[Stored items]
********************

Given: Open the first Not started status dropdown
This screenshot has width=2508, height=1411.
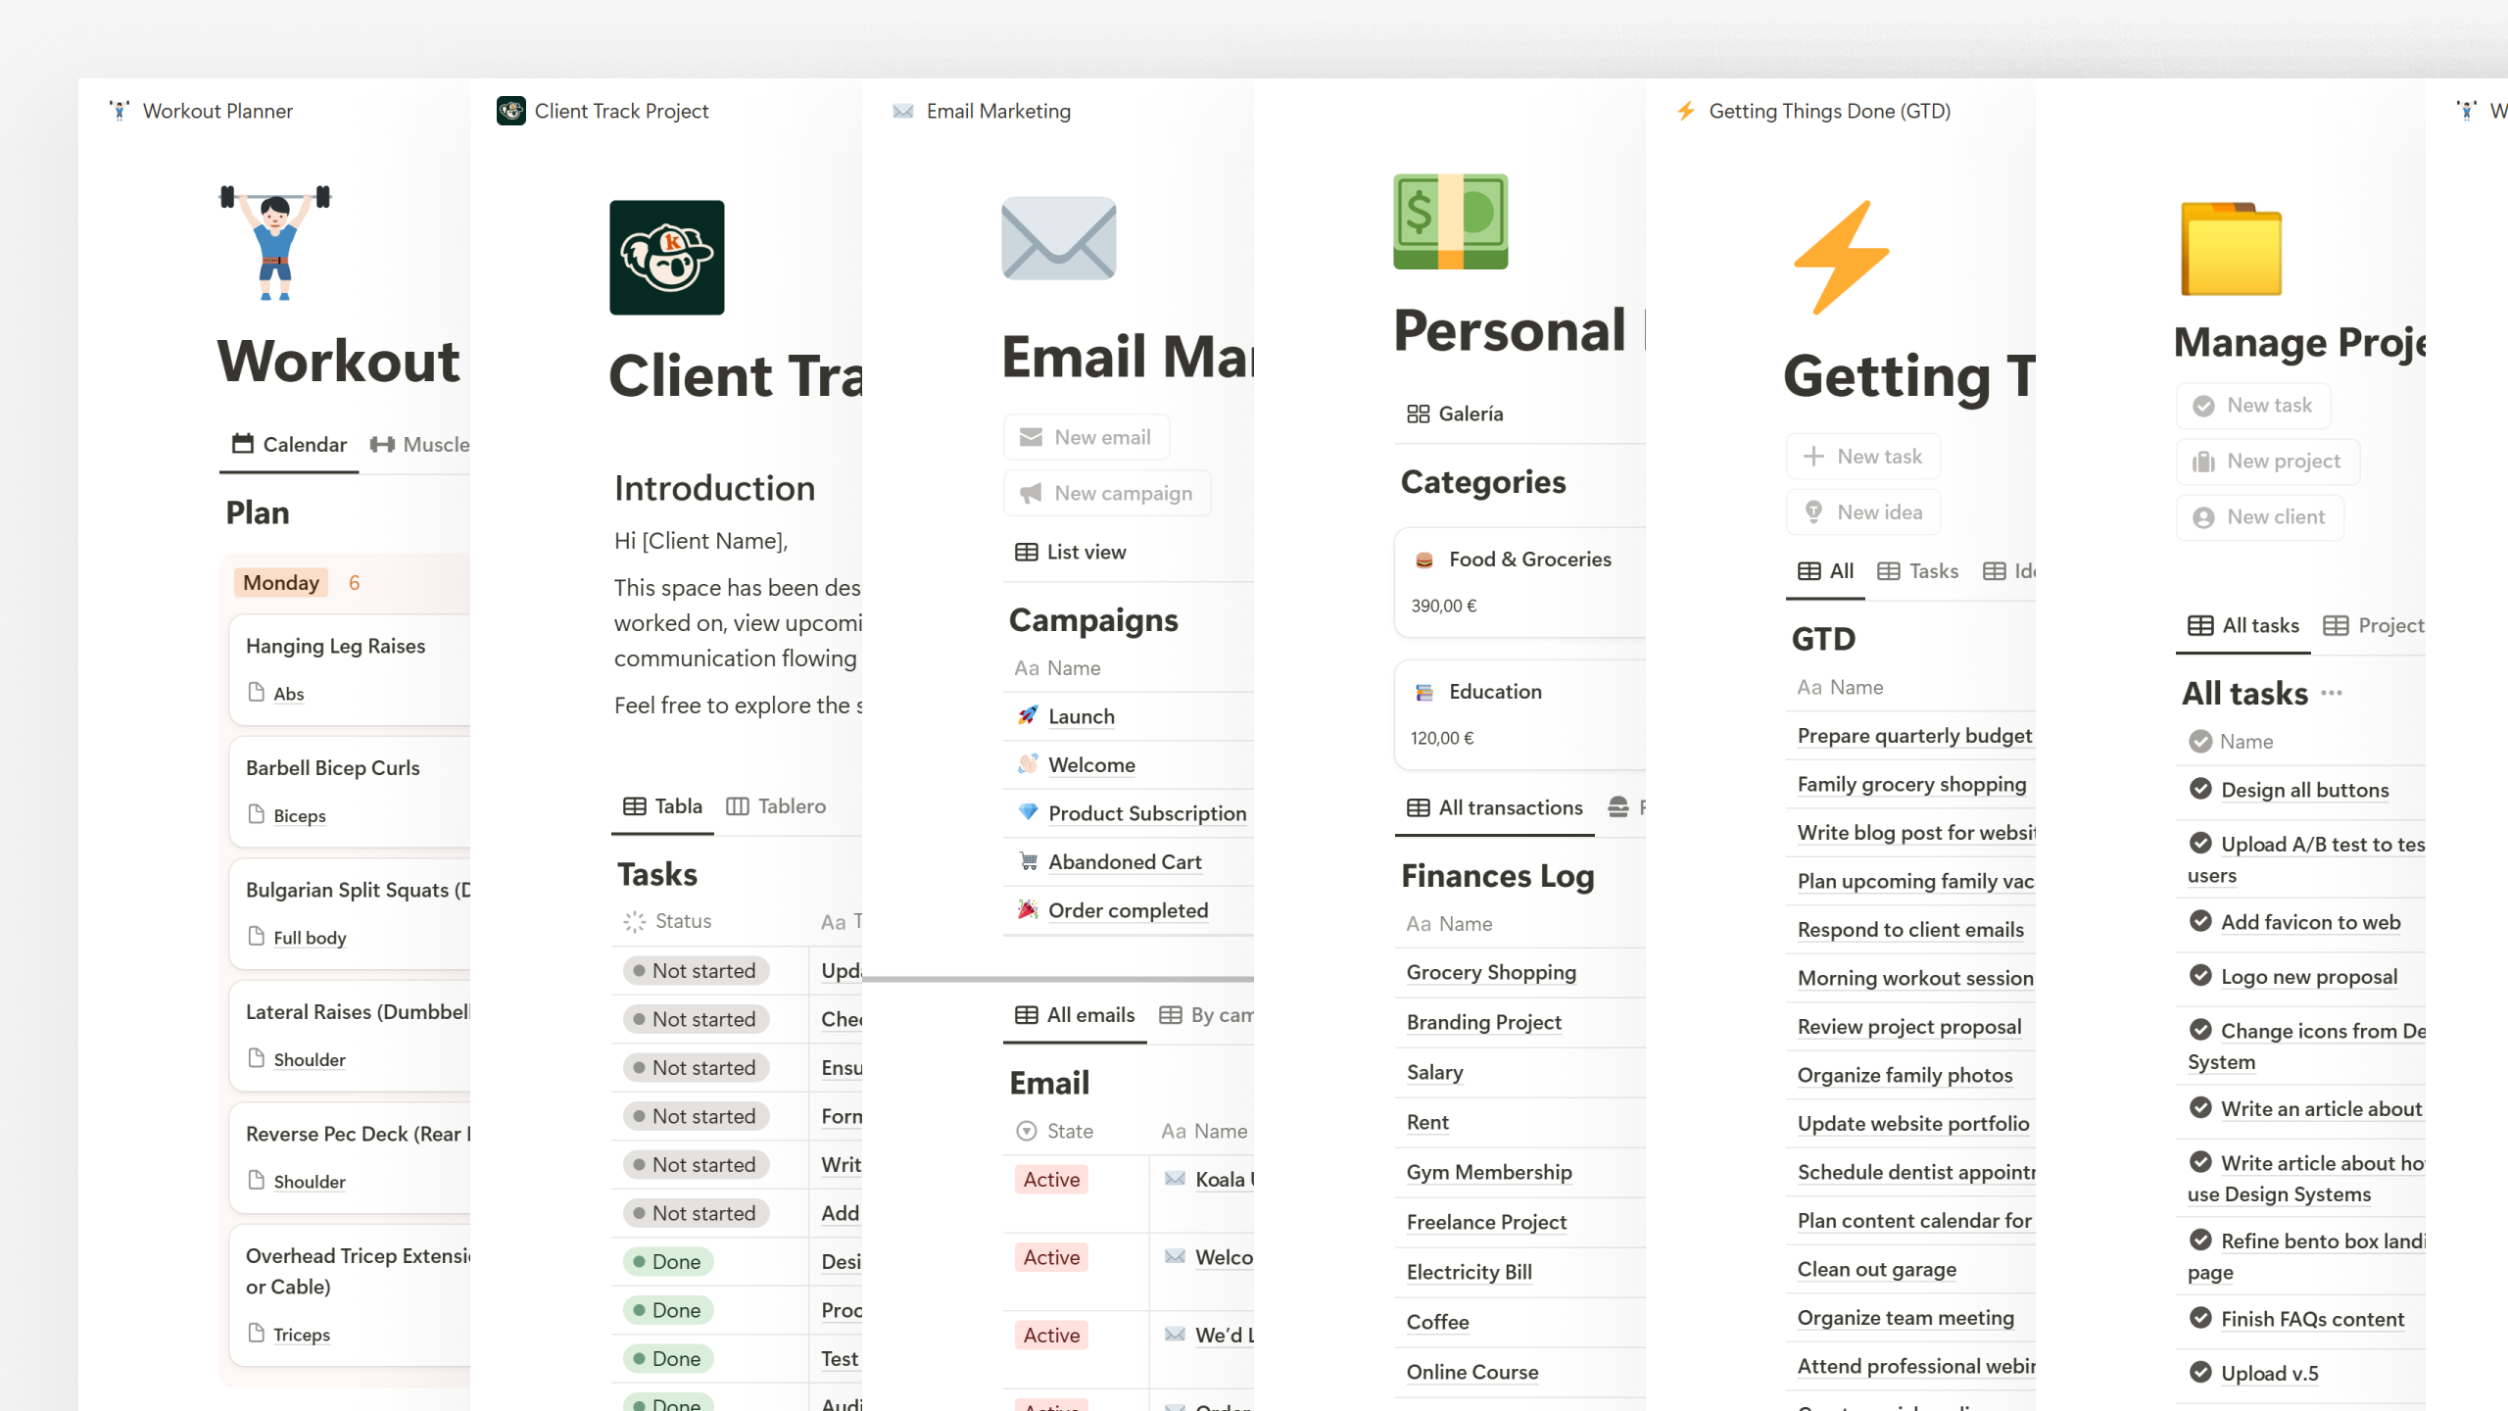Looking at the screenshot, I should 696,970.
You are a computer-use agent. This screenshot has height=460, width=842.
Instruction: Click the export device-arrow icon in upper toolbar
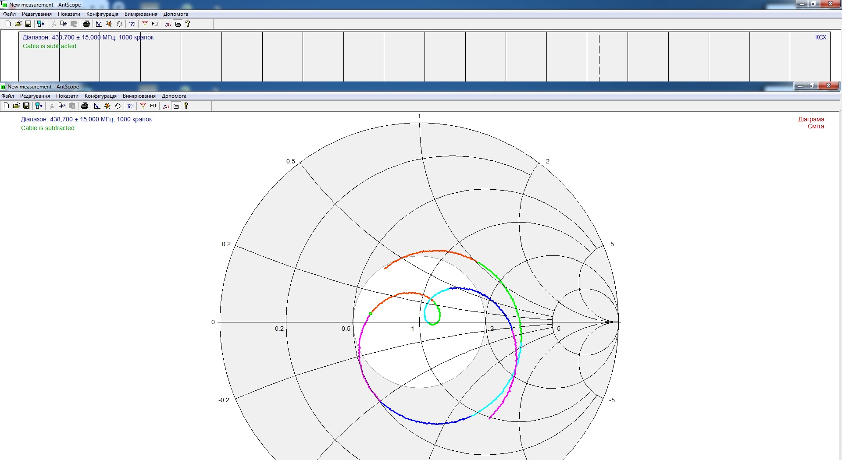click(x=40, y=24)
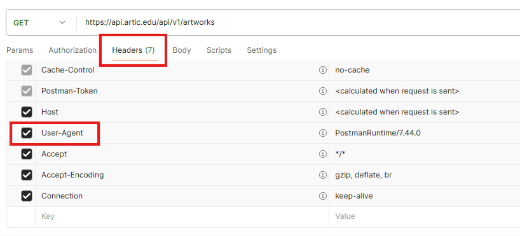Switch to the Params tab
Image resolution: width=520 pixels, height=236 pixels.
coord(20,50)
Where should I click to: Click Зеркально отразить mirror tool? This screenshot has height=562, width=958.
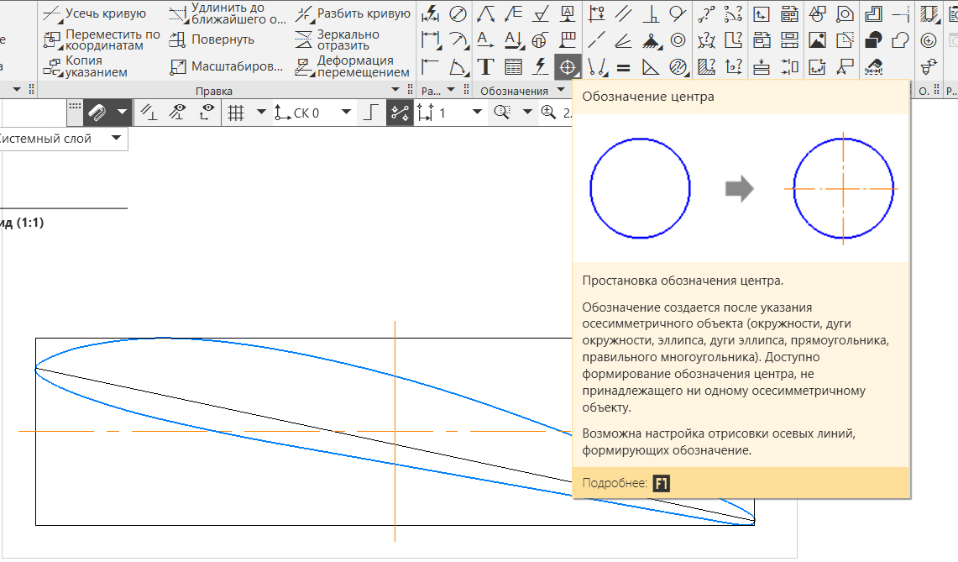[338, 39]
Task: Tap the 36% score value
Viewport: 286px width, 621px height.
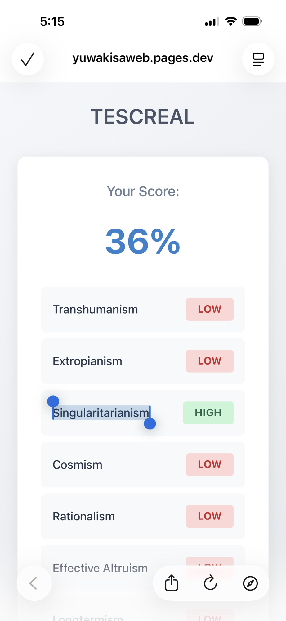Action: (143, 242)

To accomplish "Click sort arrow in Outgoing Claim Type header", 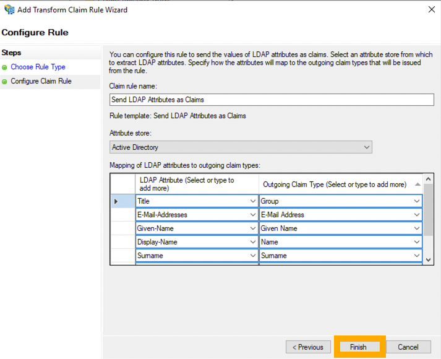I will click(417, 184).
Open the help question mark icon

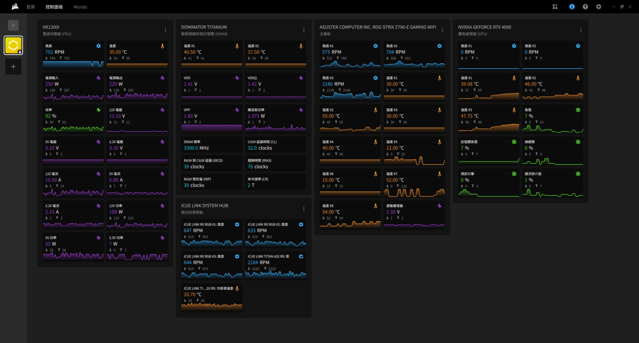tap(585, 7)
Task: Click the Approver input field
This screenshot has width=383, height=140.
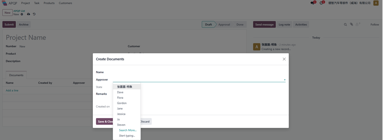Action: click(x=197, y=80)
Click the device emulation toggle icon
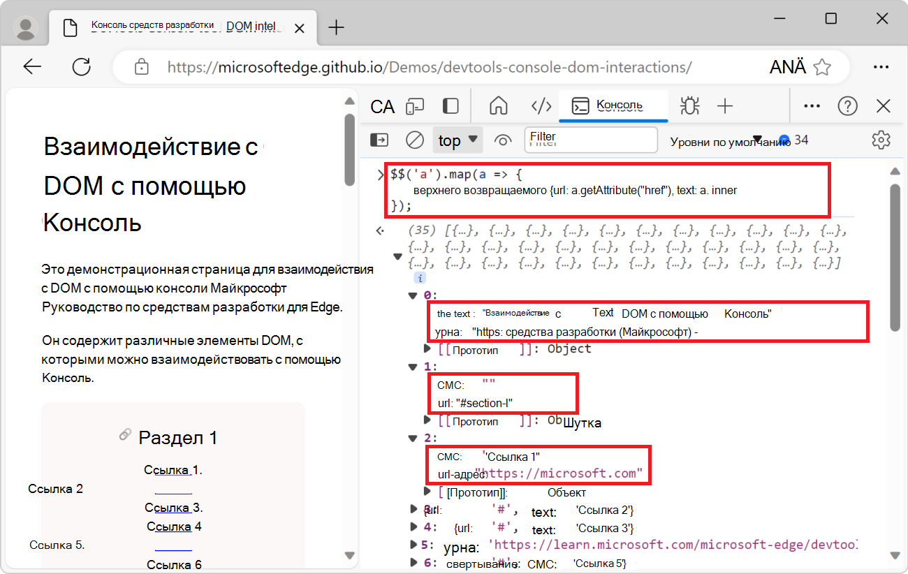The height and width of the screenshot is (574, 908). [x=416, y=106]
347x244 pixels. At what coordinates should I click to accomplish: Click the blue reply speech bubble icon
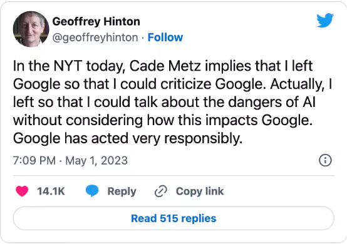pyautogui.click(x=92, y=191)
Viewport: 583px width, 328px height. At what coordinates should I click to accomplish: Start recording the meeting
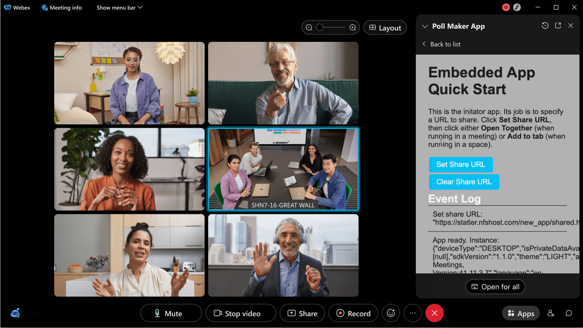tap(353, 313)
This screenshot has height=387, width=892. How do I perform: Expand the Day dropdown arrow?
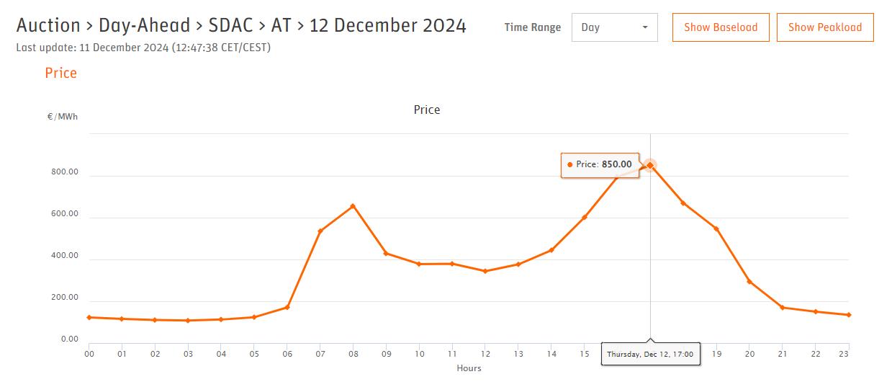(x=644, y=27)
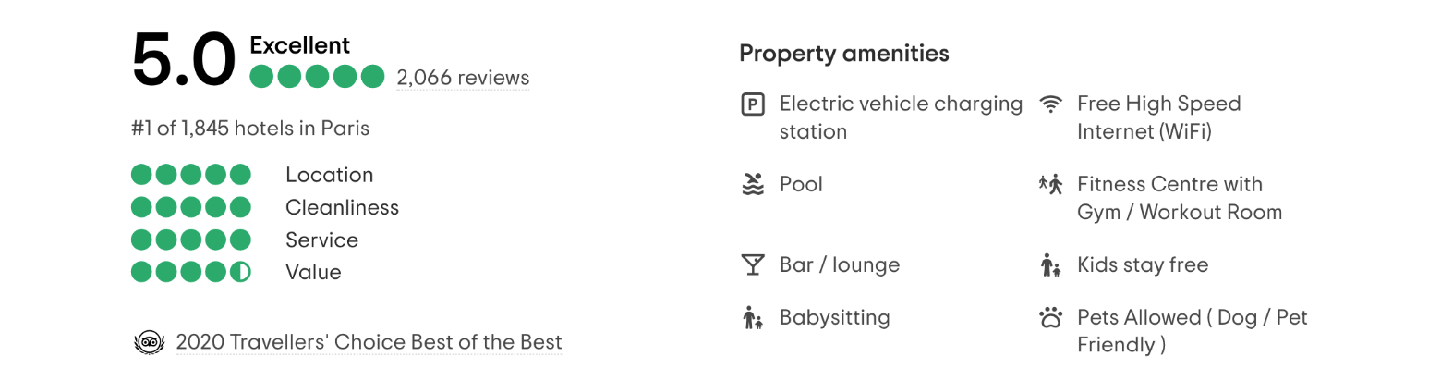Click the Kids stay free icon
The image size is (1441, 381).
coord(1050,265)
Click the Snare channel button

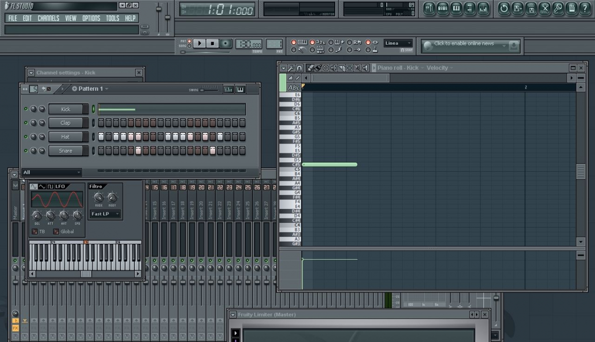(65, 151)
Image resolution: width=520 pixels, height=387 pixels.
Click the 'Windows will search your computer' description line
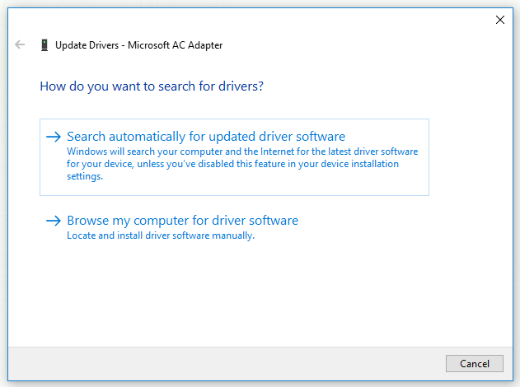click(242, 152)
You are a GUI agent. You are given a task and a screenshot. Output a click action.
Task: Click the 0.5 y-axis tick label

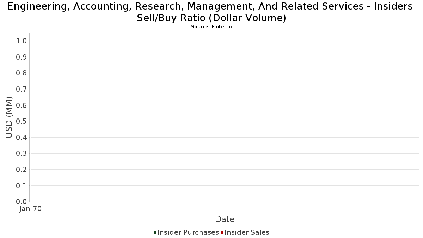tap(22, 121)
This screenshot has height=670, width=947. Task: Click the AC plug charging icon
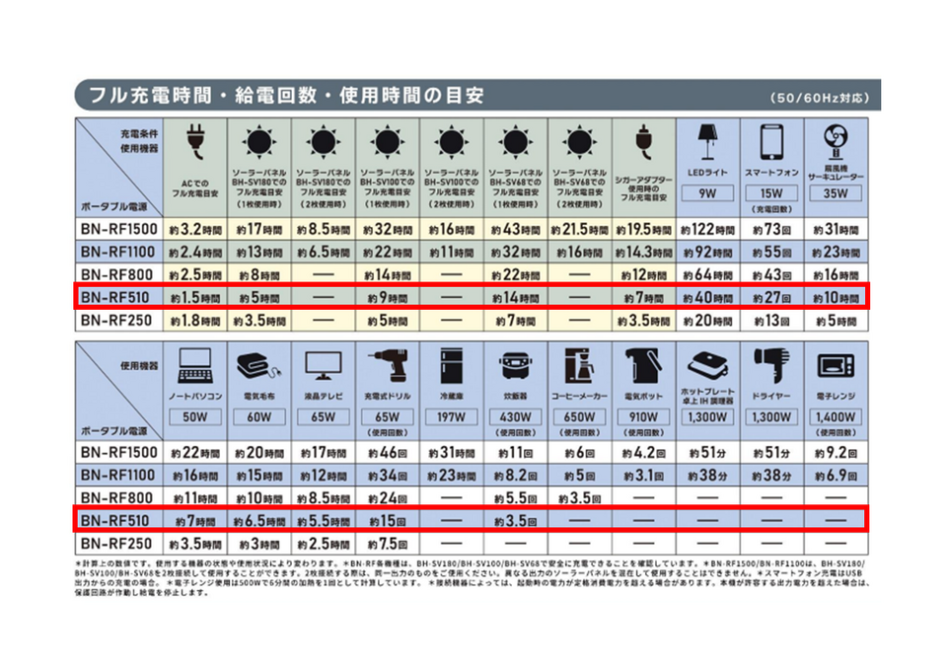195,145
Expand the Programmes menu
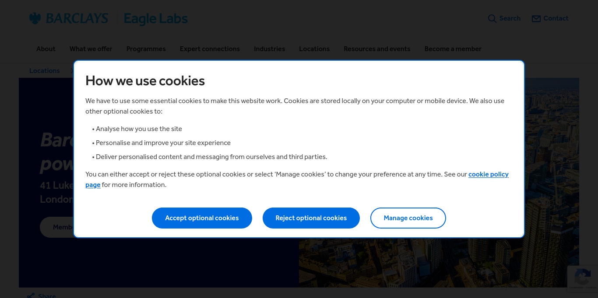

********************

Report the number of lines, in the entries above, that contain the word "agent", without any other text.

Exercise result —
2